- Task material -
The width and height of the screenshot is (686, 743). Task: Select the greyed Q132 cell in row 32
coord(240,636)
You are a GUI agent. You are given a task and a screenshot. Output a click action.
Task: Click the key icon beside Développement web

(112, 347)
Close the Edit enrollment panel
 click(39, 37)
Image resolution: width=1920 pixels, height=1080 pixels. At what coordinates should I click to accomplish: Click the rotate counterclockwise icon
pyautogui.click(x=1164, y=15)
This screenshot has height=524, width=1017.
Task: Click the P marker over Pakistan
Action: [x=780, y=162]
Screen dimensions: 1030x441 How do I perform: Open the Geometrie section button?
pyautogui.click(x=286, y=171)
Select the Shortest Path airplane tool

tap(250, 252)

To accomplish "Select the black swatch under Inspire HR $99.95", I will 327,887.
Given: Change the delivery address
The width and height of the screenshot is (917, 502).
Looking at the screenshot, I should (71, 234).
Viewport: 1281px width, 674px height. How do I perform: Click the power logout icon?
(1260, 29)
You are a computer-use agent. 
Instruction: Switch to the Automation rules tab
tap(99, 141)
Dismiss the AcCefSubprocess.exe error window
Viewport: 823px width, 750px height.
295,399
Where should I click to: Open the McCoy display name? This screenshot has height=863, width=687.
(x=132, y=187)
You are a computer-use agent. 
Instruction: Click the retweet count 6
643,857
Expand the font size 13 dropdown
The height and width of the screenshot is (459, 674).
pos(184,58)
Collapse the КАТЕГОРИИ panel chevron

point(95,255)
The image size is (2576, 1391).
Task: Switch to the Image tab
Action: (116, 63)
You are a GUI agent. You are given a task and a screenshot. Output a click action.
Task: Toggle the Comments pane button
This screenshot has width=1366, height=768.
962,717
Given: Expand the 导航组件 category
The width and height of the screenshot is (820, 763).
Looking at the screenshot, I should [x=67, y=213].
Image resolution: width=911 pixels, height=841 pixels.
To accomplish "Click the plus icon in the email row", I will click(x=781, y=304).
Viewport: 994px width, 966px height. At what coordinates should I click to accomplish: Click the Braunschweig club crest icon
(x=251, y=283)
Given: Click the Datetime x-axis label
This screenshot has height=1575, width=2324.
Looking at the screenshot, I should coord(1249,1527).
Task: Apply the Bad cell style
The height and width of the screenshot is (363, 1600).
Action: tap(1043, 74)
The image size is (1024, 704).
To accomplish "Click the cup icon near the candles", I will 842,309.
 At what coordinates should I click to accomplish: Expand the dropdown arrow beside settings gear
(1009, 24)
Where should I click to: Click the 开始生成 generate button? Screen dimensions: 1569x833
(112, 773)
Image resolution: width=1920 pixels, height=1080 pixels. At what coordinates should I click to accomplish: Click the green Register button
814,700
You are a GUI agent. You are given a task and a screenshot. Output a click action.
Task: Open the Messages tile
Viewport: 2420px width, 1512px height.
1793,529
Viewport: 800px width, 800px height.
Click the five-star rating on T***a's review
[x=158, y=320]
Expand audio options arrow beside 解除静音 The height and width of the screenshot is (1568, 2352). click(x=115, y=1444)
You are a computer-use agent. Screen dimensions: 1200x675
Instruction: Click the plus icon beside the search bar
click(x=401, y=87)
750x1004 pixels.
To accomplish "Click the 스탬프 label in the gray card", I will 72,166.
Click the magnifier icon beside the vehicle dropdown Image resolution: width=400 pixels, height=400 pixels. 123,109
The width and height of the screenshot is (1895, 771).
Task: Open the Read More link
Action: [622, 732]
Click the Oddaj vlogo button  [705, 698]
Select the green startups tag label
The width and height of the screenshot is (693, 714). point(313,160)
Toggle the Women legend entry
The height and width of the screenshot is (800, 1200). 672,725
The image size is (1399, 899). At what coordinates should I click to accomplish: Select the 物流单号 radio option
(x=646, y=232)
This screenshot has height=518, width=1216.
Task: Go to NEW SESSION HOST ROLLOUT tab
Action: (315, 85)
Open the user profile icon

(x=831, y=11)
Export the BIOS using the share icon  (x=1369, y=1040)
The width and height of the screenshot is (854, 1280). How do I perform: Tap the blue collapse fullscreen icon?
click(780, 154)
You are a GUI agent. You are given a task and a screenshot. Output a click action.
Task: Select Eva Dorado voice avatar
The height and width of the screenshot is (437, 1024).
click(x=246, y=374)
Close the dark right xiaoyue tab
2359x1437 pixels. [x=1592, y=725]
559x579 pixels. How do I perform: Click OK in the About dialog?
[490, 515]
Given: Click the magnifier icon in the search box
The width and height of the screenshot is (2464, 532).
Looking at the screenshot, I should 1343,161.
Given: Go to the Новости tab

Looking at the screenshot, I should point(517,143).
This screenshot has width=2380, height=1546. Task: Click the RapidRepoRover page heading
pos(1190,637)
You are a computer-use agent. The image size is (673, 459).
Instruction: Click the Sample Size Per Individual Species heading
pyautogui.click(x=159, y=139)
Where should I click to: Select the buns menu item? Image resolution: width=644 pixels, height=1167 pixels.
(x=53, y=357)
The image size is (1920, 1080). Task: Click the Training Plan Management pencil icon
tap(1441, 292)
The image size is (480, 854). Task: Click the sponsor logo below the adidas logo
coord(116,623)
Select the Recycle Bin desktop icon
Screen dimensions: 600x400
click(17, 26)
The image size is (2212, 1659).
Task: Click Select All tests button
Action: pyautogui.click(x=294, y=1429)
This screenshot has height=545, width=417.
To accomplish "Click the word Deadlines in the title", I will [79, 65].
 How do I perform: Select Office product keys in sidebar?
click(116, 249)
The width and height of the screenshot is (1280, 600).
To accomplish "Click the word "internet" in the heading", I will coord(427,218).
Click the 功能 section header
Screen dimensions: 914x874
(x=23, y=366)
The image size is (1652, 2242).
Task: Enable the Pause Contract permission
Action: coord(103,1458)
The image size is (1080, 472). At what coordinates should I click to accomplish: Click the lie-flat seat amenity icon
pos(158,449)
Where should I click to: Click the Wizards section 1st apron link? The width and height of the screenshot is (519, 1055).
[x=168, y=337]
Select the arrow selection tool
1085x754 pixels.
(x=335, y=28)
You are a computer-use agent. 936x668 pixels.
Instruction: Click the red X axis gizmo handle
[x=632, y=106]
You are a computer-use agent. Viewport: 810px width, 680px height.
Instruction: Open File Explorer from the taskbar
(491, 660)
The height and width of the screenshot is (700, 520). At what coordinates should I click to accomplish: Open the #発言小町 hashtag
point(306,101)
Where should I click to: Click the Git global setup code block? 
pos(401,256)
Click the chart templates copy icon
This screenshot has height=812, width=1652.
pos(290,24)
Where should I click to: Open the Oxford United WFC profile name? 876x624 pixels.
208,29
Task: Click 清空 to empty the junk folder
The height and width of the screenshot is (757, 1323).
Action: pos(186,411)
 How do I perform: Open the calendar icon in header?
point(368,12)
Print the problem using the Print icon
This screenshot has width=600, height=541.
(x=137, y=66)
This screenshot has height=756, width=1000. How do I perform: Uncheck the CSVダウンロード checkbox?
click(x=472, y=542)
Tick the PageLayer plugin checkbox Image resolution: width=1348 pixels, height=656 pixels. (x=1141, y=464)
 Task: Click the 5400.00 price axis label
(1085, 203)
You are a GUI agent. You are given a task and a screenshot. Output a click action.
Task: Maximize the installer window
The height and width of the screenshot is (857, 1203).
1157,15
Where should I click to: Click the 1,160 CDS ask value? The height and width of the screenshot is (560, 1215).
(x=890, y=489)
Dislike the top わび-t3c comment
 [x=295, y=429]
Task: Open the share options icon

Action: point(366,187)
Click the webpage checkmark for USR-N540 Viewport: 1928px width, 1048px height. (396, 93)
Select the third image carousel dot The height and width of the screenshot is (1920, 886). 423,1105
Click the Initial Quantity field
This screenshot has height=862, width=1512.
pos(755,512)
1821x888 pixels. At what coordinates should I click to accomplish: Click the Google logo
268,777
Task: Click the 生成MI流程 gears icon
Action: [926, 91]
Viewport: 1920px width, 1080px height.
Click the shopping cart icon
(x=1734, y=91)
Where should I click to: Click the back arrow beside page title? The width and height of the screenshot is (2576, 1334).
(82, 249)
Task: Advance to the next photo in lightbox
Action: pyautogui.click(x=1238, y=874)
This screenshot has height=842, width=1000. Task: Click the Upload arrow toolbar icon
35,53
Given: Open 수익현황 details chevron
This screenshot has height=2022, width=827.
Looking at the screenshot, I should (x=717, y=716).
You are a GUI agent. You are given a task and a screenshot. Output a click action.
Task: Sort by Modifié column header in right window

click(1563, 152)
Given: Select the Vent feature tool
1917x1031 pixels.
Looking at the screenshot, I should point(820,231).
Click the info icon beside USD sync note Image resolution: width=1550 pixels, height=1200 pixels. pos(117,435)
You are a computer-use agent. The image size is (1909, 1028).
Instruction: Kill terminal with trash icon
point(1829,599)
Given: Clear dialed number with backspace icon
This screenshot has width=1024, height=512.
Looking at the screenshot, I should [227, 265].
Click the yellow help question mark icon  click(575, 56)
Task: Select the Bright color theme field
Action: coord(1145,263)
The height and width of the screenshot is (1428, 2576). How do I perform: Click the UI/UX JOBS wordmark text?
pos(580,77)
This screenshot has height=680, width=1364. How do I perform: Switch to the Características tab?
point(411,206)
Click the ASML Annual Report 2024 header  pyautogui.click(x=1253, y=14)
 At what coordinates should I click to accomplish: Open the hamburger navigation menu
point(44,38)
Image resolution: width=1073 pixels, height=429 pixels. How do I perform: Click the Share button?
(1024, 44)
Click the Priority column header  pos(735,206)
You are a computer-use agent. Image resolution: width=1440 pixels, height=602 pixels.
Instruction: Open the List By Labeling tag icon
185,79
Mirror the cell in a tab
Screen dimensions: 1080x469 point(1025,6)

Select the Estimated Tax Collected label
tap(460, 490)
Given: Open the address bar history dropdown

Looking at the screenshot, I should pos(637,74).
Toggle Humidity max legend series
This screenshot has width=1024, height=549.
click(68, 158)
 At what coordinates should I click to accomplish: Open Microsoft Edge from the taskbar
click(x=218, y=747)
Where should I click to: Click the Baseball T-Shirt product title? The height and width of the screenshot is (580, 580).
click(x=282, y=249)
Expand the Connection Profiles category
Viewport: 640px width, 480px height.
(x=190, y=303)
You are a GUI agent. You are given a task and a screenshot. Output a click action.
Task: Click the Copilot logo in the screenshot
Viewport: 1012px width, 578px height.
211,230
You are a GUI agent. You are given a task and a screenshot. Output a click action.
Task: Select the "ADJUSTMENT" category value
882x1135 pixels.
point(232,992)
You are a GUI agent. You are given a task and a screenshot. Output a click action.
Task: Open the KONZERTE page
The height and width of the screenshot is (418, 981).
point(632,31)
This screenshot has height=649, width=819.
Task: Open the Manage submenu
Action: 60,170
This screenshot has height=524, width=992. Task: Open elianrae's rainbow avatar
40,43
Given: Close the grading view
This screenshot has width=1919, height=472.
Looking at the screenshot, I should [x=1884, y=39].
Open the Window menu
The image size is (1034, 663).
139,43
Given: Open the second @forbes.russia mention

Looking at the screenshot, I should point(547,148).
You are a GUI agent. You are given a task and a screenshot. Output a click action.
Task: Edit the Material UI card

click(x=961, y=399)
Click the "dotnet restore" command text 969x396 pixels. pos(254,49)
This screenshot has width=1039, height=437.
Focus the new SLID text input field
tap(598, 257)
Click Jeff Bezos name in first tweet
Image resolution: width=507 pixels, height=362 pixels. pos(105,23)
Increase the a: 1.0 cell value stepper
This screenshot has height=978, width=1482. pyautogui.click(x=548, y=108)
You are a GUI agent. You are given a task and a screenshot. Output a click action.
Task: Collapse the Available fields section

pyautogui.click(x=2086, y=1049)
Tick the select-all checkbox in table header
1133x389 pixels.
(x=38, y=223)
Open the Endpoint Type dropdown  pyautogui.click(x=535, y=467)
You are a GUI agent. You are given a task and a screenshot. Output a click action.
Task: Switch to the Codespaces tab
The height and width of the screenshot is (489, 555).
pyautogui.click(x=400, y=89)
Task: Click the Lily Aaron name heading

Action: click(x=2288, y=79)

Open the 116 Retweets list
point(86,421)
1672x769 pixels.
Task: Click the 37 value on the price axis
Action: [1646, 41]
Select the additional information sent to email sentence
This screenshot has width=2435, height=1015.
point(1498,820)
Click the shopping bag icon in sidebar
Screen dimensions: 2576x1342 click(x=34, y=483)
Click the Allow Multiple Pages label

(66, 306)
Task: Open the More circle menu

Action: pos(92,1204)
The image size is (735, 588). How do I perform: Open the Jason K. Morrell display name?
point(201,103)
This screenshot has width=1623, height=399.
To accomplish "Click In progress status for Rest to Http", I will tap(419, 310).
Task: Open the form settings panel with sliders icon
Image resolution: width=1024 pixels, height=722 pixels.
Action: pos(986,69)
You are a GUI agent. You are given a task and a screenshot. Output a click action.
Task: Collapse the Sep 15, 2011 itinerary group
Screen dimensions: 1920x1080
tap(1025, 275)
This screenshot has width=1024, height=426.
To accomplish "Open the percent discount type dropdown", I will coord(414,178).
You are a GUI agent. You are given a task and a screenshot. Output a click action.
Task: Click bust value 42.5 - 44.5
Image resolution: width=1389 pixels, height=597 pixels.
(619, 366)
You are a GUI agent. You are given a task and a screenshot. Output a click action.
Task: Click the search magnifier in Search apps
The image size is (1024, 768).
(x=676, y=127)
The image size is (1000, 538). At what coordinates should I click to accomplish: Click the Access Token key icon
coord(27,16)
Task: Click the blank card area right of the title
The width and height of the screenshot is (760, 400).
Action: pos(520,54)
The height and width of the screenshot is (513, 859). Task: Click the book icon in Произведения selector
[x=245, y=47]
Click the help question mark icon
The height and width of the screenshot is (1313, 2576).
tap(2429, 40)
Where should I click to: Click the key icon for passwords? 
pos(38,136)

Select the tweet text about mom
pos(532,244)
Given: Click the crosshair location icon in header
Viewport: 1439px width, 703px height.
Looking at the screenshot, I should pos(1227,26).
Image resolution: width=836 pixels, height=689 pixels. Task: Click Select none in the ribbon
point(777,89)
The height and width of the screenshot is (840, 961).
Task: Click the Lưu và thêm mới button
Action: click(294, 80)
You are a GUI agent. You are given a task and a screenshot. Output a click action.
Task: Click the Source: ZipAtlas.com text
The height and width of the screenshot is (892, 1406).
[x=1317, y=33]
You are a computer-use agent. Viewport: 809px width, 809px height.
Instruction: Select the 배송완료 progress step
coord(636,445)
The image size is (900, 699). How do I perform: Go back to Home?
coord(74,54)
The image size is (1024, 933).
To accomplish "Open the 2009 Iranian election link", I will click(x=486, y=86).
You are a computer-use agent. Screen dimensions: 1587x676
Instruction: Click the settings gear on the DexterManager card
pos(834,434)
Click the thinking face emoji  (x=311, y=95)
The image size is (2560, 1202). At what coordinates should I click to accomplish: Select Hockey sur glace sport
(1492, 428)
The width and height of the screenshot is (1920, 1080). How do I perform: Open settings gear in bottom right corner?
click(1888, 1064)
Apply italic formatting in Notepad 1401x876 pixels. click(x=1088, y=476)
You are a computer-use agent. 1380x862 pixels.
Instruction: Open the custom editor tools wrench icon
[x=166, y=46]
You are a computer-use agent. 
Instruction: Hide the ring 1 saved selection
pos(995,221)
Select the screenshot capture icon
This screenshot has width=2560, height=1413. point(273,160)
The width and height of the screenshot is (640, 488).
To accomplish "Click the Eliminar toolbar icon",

- Your instructions -
Copy out the rows above, from the very first one down through the line containing "Action: (116, 63)", with both ends included.

- Completed exercise -
The width and height of the screenshot is (686, 743). Task: Select the greyed Q132 cell in row 32
coord(240,636)
You are a GUI agent. You are given a task and a screenshot. Output a click action.
Task: Click the key icon beside Développement web

(112, 347)
Close the Edit enrollment panel
 click(39, 37)
Image resolution: width=1920 pixels, height=1080 pixels. At what coordinates should I click to accomplish: Click the rotate counterclockwise icon
pyautogui.click(x=1164, y=15)
This screenshot has height=524, width=1017.
Task: Click the P marker over Pakistan
Action: [x=780, y=162]
Screen dimensions: 1030x441 How do I perform: Open the Geometrie section button?
pyautogui.click(x=286, y=171)
Select the Shortest Path airplane tool

tap(250, 252)

To accomplish "Select the black swatch under Inspire HR $99.95", I will 327,887.
Given: Change the delivery address
The width and height of the screenshot is (917, 502).
Looking at the screenshot, I should (71, 234).
Viewport: 1281px width, 674px height. How do I perform: Click the power logout icon?
(1260, 29)
You are a computer-use agent. 
Instruction: Switch to the Automation rules tab
tap(99, 141)
Dismiss the AcCefSubprocess.exe error window
Viewport: 823px width, 750px height.
295,399
Where should I click to: Open the McCoy display name? This screenshot has height=863, width=687.
(x=132, y=187)
You are a computer-use agent. 
Instruction: Click the retweet count 6
643,857
Expand the font size 13 dropdown
The height and width of the screenshot is (459, 674).
pos(184,58)
Collapse the КАТЕГОРИИ panel chevron

point(95,255)
The image size is (2576, 1391).
Task: Switch to the Image tab
Action: (116, 63)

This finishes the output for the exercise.